“Unconditional”

What an odd word. One of the things in the church that I find weird is the way the BULK of the church (i.e. everyone bar the minister) is called “LAY” and therefore defined by what they are not: Lay people = NOT ordained. It’s odd. Why aren’t the ministers defined as the “Un-lay” or the “Not lay” or the “other”.

Unconditional strikes me as a bit the same. Alfie Kohn talks about conditional parenting as witholding love – i.e. with time out and the like, it is actually punishment via withdrawal of parental love. This is part of conditional parenting – the children experience it as “I love you when you are good/do what I say/conform” or “I don’t love you/give cuddles/share affection when you don’t do what I say is right”.

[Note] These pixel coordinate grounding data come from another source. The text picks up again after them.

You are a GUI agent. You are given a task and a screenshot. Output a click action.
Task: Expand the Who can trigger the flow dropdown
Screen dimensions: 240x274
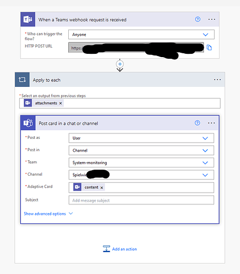point(141,35)
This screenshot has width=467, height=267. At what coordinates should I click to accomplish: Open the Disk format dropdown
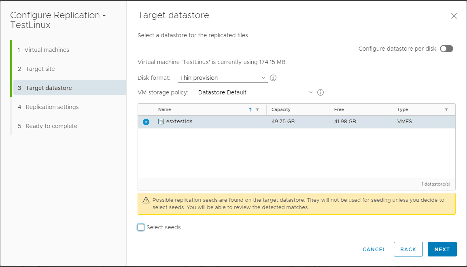click(x=223, y=78)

Un-conditional therefore, is not that. But it’s not the way I would ever define “unconditional” although “without conditions” is true. Unconditional is always, ever present, unswerving (for another “un” word), complete, categorical. Unconditional parenting is parenting that parents consistently with love…even through mischeif :) .

In one of my uni books I read that we are supposed to have “unconditional positive regard” for clients and at the time I thought it was a load of rubbish – who can possibly attest to that? Jesus?

Clearly I don’t like people enough :) and if I found a family consistently abusing a small child it would be difficult to have unconditional positive regard for them. But…Alfie Kohn’s talk always makes me think theologically (though he doesn’t talk theologically) -

Unconditional parenting is based on the fundamental goodness of humans and the basic law of love. It’s probably why I relate to him so much. This must be the same for professional approaches. Hard, for sure – but aren’t we asked to show love to all people? Unconditional positive regard? Clearly I bomb out with that at times but it’s all making sense now and hearing it from 3 different angles of my life (faith, parenting, profession) makes me think I need to keep it in the front of my mind and practice practice practice as Buddhism says…

~ by Rah on May 20, 2009.

One Response to ““Unconditional””

  1. … and what i know that you can do is ‘be with’ people through whatever it is that they experience. You can do that. So thus, you can ‘be with’ people whatever ‘hole’ they are in… and part of understanding is hearing what is in the heart of the individual. I find that is helpful it getting past the ‘action’ (of the individual) and getting to what is the individual experiencing… (thanks to kent hoffman, circle of security, for that understanding).